Cynthia D. Bertelsen
Lessie L. Cochran
"Whether teacher prepared or commercially published, there is one thing of which you can be assured: Today's reading programs will include phonics."
Dorothy Strickland, Teaching Phonics Today
This quote from Strickland's 1998 book still holds true. But why do we teach phonics? In response, teachers might give a variety of reasons. One possible reason that phonics is incorporated into early reading instruction might be a response to government mandates. For example, in the state of Ohio, USA, the legislature requires that all teachers in the primary grades include phonics as one component of the reading program. This mandate, however, should not be perceived as the sole purpose for implementing phonics. We contend that phonics knowledge provides a foundation for children's early reading development since "the ultimate purpose of phonics instruction is to help children acquire the ability to read and write" (Savage, 2001, p. 98).
Children acquire phonics knowledge either through a whole-to-parts-to-whole or a parts-to- whole approach. There has been much discussion regarding the most effective way to teach phonics, but research has shown that whole-to-parts-to-whole strategies help students understand why the skills are being taught, how they make the task of reading easier and more enjoyable, and how reading can be a beneficial and enjoyable recreational activity (Reutzel & Cooter, 1999, p. 20).
Dahl, Scharer, Lawson, and Grogan's (2001) research in first-grade classrooms describes ways to teach phonics through an "in context" approach that is connected to a child's own reading and writing. In this approach,
Strickland (1998) also supports the notion that phonics instruction is connected to children's reading and writing.
Knowledge about the writing process and its relation to reading has led to new understandings about how young children's early writing can promote the development of phonics. It also reveals how children's attempts to spell can be used to monitor what they know about phonics as well as how they put this knowledge to use." (p. 47)
Conversely, having phonics knowledge can assist students with the writing process. Initially, young children may use phonics to write with invented spelling. Their use of sounds in spelling demonstrates the clear connection phonics has to writing.
Note, however, that phonics is one cueing system that may be either overemphasized or overlooked by students when they correct their work. Once student writers have formulated their thoughts on paper, teachers can use spelling errors and reading miscues to determine what phonics knowledge the students are missing and instruct them to correct their own errors.
Phonics knowledge in the young child can be an excellent predictor of later reading success. Research by Stanovich (1986) indicated that the "rich get richer" and the "poor get poorer"--that is, children who are early successful decoders read more and improve in reading, while those who have difficulties decoding read less fall increasingly behind in terms of reading ability. Likewise, Juel (1988) revealed "a high probability that a child who is a poor reader at the end of first grade would still be a poor reader at the end of fourth grade (p. 444). Children who do not get early strong phonics instruction early on may continue to struggle with reading and have reading problems into adulthood, while their peers with strong phonics and reading foundations will use this knowledge to surpass the poor readers.

[TO DO] Transcribe the portion of the phonics article starting with "Conversely, having phonics" and going on through "their own errors.". The listing after this point is separate material, unrelated to the phonics article.

[DATASET SECTION]

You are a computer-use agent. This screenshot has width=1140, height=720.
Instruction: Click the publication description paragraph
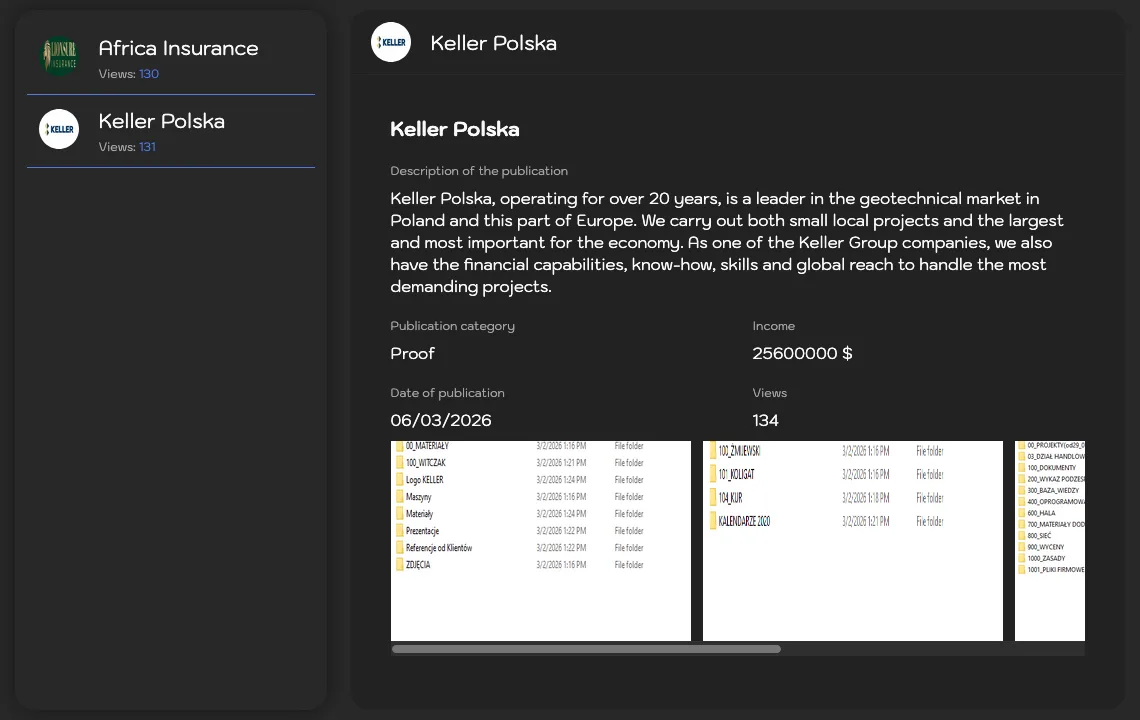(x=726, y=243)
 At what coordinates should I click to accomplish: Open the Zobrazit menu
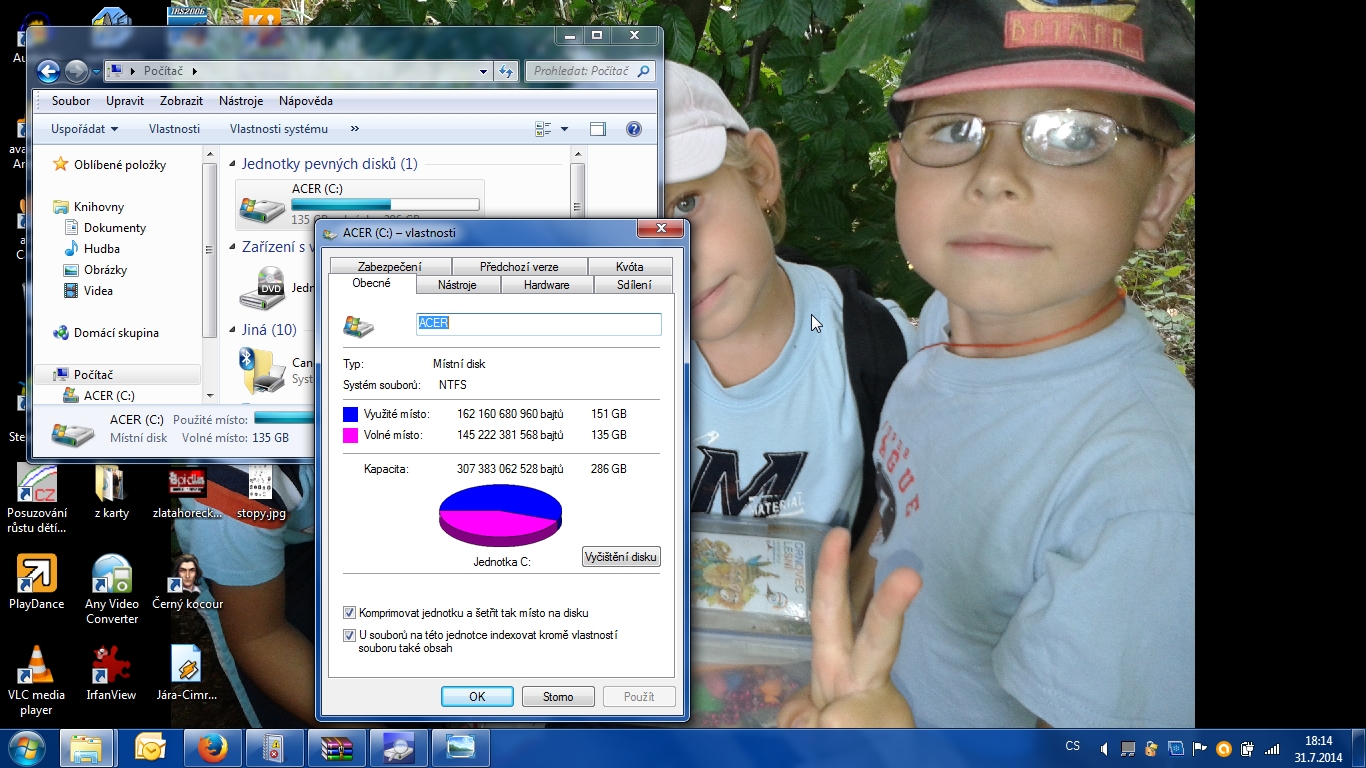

[COMPLETE OUTPUT]
Conversely, having phonics knowledge can assist students with the writing process. Initially, young children may use phonics to write with invented spelling. Their use of sounds in spelling demonstrates the clear connection phonics has to writing.
Note, however, that phonics is one cueing system that may be either overemphasized or overlooked by students when they correct their work. Once student writers have formulated their thoughts on paper, teachers can use spelling errors and reading miscues to determine what phonics knowledge the students are missing and instruct them to correct their own errors.